The appropriate timing of surgery after COVID-19 is still debated; some authors suggest waiting 4–6 weeks to schedule elective surgery after COVID-19 infection [70], while others recommend waiting at least 7 weeks [71]. For patients with lung cancer, the timing of surgery is crucial and delays in surgical treatment can lead to pathological upstaging, which is associated with worse outcomes [72]. One of the predictors of upstaging is a delay in resection greater than 8 weeks [73], and between the duration of COVID-19 infection and the 4–7 weeks recommended to schedule elective surgery, these patients’surgery delays easily add up to 8 weeks.

The main limitations of our study is its retrospective nature and the relatively small sample size. Additionally, it is possible that some cases of COVID-19 were undetected, asymptomatic patients, but we accounted that this number would not be significant in our analysis since the patients were strictly monitored in the period before admission during the preoperative examination performed at our institution. Furthermore, the patients undergoing lung resection were highly selected and it could affect the surgical results. In the COVID group, we did not compare the complication rate between asymptomatic and symptomatic patients due to the small sample size and since the complication rate did not differ from that of the no-COVID group.
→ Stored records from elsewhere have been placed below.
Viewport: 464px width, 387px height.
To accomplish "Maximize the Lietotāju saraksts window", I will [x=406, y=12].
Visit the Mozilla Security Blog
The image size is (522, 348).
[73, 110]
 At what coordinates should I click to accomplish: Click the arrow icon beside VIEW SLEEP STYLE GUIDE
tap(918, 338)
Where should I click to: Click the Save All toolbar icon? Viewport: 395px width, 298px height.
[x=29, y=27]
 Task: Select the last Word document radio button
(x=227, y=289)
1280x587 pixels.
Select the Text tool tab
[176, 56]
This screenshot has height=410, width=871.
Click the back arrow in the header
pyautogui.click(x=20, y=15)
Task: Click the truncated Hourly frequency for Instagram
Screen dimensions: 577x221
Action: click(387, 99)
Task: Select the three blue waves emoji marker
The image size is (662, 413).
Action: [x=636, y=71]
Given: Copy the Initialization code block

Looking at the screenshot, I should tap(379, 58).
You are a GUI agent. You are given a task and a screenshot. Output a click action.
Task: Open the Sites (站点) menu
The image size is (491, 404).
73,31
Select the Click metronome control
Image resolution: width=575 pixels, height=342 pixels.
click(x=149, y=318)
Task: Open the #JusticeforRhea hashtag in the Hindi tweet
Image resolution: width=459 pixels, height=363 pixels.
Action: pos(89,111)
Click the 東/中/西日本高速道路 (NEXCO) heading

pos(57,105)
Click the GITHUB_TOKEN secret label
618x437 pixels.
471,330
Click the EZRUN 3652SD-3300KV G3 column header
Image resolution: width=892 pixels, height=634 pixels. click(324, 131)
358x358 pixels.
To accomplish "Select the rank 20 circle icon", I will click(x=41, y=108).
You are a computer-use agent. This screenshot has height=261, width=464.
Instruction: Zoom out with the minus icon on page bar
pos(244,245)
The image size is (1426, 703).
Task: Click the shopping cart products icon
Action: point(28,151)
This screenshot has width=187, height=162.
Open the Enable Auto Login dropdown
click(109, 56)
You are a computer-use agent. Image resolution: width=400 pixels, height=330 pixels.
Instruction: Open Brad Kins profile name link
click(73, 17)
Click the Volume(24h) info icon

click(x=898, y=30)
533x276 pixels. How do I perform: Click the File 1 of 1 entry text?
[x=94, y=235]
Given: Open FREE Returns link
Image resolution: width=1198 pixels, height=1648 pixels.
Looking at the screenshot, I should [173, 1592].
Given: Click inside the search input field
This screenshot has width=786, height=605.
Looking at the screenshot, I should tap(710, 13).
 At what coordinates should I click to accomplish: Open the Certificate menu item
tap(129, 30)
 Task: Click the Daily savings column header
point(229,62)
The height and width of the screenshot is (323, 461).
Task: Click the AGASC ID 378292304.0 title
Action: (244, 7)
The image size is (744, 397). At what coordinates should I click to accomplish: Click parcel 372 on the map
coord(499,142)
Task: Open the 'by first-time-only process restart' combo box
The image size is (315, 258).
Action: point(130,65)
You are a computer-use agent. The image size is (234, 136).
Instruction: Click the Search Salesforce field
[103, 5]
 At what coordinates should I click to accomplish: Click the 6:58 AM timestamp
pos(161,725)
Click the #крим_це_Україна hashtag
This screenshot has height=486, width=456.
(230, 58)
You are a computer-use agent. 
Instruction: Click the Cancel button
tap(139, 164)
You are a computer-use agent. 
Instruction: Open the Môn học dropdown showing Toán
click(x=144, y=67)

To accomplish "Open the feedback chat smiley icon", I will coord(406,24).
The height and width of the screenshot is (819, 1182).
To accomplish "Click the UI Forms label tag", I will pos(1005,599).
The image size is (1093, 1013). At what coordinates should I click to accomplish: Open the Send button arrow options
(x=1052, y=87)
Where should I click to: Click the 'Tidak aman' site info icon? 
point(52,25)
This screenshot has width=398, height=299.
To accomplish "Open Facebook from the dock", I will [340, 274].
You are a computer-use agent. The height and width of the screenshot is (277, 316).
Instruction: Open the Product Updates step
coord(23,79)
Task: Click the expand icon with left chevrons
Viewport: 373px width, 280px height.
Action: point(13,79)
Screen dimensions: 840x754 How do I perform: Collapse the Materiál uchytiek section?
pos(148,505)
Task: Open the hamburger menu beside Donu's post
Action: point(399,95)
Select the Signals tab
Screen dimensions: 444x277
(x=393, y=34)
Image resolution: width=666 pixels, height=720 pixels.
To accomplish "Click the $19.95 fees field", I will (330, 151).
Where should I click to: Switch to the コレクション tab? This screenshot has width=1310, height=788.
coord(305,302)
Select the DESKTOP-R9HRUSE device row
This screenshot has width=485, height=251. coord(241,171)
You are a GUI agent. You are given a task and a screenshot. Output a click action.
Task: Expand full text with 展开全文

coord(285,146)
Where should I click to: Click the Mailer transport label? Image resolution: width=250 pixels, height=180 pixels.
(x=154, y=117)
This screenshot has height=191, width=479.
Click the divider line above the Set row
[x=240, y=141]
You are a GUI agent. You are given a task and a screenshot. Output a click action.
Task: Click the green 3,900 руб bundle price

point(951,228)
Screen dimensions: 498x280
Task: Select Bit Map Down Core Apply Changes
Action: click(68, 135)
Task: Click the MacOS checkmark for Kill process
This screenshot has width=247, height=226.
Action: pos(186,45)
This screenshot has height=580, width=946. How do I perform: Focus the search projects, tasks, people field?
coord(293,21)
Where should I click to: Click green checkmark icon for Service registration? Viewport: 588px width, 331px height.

Our results point toward the safety of performing thoracoscopic lobectomy in patients with recent COVID-19 infection without lung function impairment and after at least four weeks from the infection. The treatment of patients with recent infection of COVID-19 should not be delayed, but it is mandatory to carefully evaluate the patient’s respiratory and cardiac conditions, in case of ICU admission for COVID-19 or severe respiratory/cardiac comorbidities. Performing a preoperative HRCT is useful to plan the surgery and predict difficulties in nodule localization and the dissection in case of lung tissue post-COVID alterations.

5. Conclusions

COVID-19 infection did not affect the outcomes of thoracoscopic lobectomy for lung cancer in patients without lung function impairment, including post-COVID consequences, and was scheduled after at least four weeks from the infection. The treatment of these patients should not be delayed in case of recent COVID-19 infection and should not differ from that of the general population. An appropriate cardiorespiratory and radiological post-COVID evaluation is mandatory to prevent complications.